I've rambled on long enough here.  I offer a June 2016 Atlantic analysis of Trump by Dan P. McAdams, a professor of psychology at Northwestern as a more in-depth and nuanced assessment of Trump's qualities and how they may play out in the presidency.

Sunday, December 25, 2016

From Pier To Pier - Surfers, Canal, Who Says People Don't Walk In LA?

It's great to do things with a 3 year old in tow.  Took advantage of the sunny, though for LA, cool day to be by the ocean.   The view of the surfers from the Venice Pier was great as they caught long rides on frequent, good sized swells.





Here's that same picture in context.

















They made it look so easy, but you can see the power of the water in this picture.  





This was on the other (north) side of the pier.






















As you can see, there were great sets constantly coming in.
















More gentle water a short walk away in the canals of Venice (California).




My preference would have been to do this all by bike, but there were others.  We drove back towards the Santa Monica pier (about 3 miles north of the Venice Pier) and walked along the boardwalk.  Here one of the many Santa hatted folks watches a slack wire walker.  




And for those who think no one walks in LA, the Santa Monica pier was jammed with walkers.  There just needs to be more pedestrian friendly spaces and better public transportation to get to them.
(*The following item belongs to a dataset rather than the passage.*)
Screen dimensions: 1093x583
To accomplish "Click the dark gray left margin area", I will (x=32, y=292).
But I'd also guess that at least half these people were from out of town sightseeing.

[UPDATE Dec. 26, 2016:  The LA Times has an opinion piece on LA walkability today.]

A good day and the youngster went to sleep really fast this evening.  
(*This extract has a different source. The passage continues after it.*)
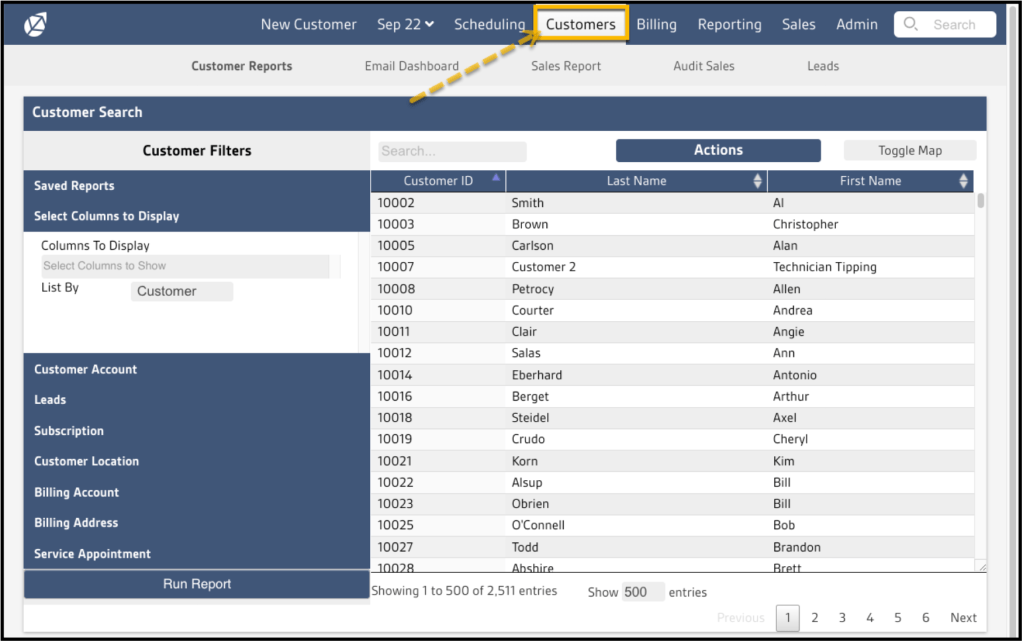Open the Customers menu
1023x642 pixels.
coord(580,24)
Saturday, December 24, 2016

Spending Afternoon In The Late Pleistocene Epoch




The UC Museum of Paleontology gives the dates of the Pleistocene as 2.6 million to 11,700 years ago and says the La Brea Tar Pits is "one of most famous Pleistocene fossil localities anywhere."

The tar pits is one of my good childhood memories.  Before the LA County Museum of Art was there.  Before the Page Museum was there, it was just a big park with giant, climbable  statues of the long extinct big mammals that lived then - mammoths, mastodons, saber tooth tigers, and giant sloths.  And there were live rabbits hopping about the park.  And, of course, the scattered pools of tar that entrapped so many of the animals.

So it seemed a good place to go with our granddaughter and we spent the whole afternoon there.

We took the tour, and the guide - he was really good - took on some of the myths and misnomers surrounding the tar pits.  First, they were really asphalt* pits.  Tar, he said, is man made.  Second, the animals who got stuck in the pools, didn't get sucked down like in quicksand, but tended to stay on the surface and die of hunger or thirst or from predators.  And this iconic set of mastodons is a little more Hollywood than real.

The animals at the tar pits are from the late Pleistocene era - 10,000 - 50,000 years ago.  So, no dinosaurs.  Just animals that lived when humans were around.  And whether these large mammals went extinct because the Ice Age ended or people got better at killing them or diseases is still in debate.

The museum offered lots of examples of fossils from the era and simulated versions the many of the animals and birds.  There are also people actively sorting through bones still today.

This woman (and two others) were sorting through material with paint brushes and magnifying glasses and microscopes to separate non-fossils from fossils.  The collect fossil insect parts and even plant seeds.


The building itself is mostly underground, with grass slopes built up around it.  My granddaughter had fun 'jumping off' the roof, the running down the sides and back up again.   (The 'roof' is actually that whitish wall, not the top grey facade which has a frieze depicting animals of the period.)  As you can see if you look carefully, it had rained heavily the night before, and as you can't see, it would rain again that night.


Click on any of the images to enlarge and sharpen them

Altogether a good afternoon for the oldsters and the youngster.  



*for a distinction between tar and asphalt, check here.
For a long and interesting pdf on asphalt, check here.